Where a line holds the word "productos", copy it from the records.

▽

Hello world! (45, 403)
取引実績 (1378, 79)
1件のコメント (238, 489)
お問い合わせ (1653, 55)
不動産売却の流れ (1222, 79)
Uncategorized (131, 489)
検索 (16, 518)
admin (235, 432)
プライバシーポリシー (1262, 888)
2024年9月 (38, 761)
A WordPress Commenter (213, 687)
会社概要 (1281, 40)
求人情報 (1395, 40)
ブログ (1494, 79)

△
▽

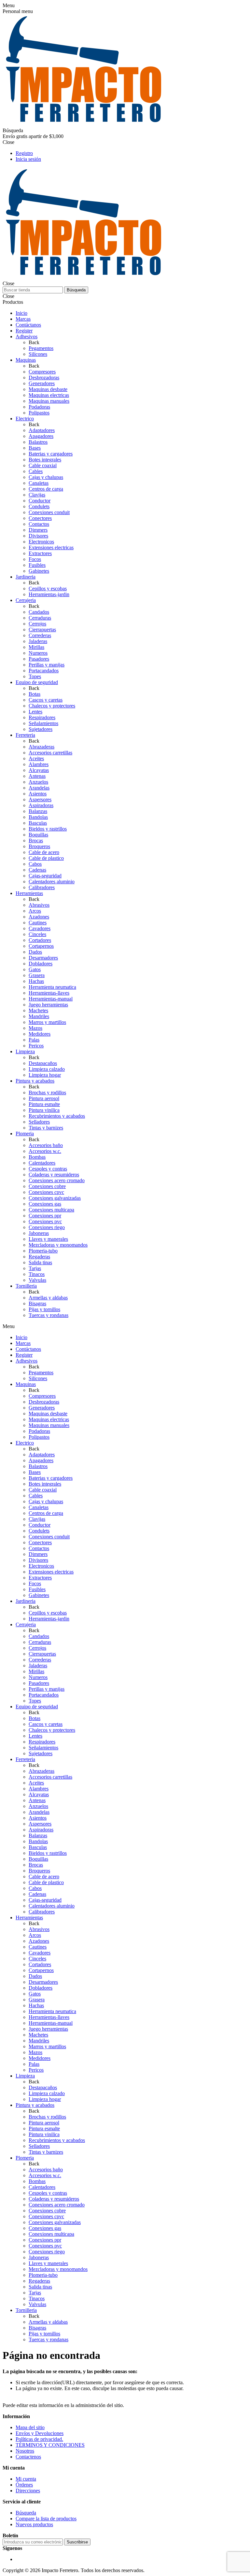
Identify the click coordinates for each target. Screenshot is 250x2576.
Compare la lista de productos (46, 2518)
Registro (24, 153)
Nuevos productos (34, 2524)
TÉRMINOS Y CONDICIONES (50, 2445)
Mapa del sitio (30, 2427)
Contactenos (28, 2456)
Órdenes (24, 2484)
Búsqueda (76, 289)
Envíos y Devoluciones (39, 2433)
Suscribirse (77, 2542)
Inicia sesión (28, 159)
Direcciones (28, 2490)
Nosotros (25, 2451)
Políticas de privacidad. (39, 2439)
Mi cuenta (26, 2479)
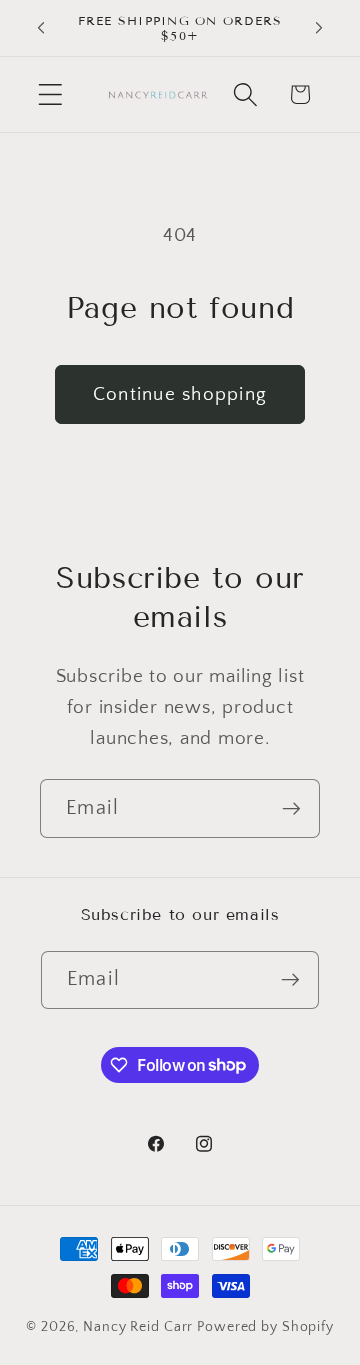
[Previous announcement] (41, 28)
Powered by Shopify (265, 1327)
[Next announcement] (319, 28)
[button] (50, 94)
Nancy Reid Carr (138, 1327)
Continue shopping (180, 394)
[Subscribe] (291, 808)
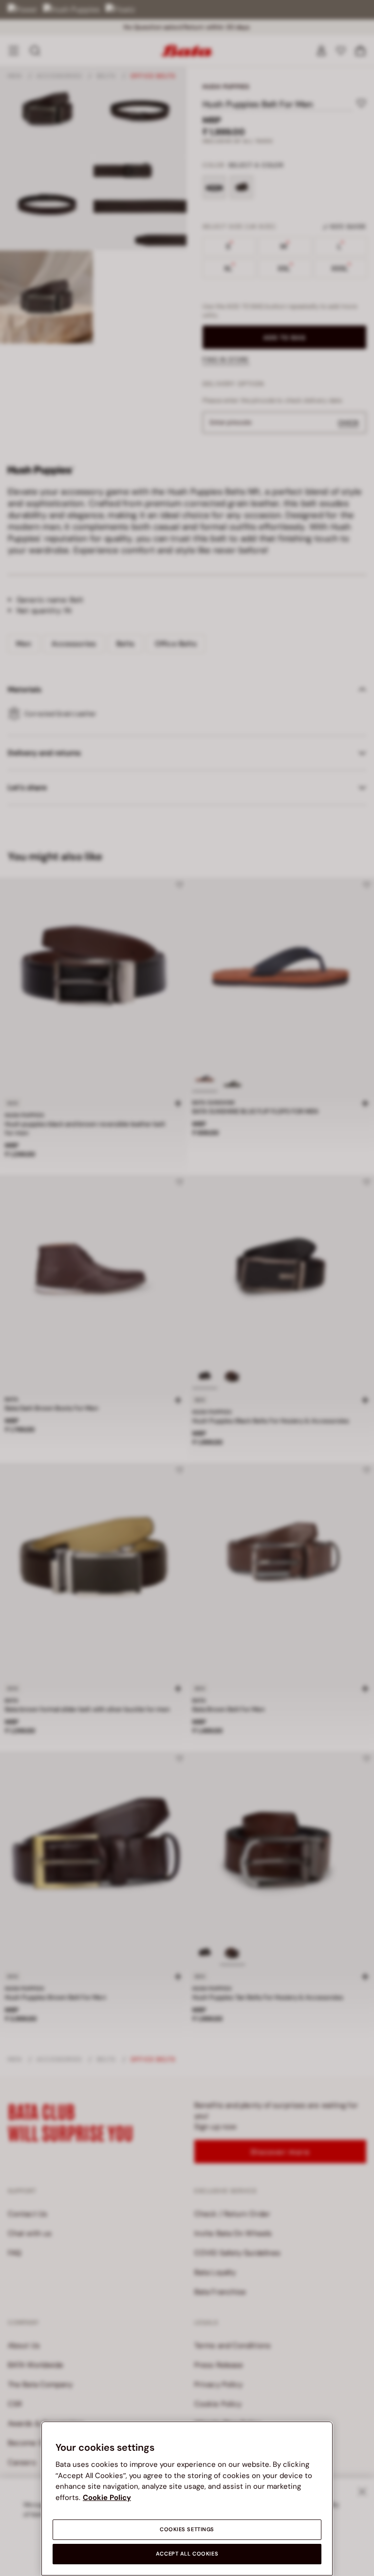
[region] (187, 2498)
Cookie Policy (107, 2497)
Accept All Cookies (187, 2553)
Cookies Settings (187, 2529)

△

(SOLUTION FOR THIS PROBLEM)
Compare la lista de productos (46, 2518)
Nuevos productos (34, 2524)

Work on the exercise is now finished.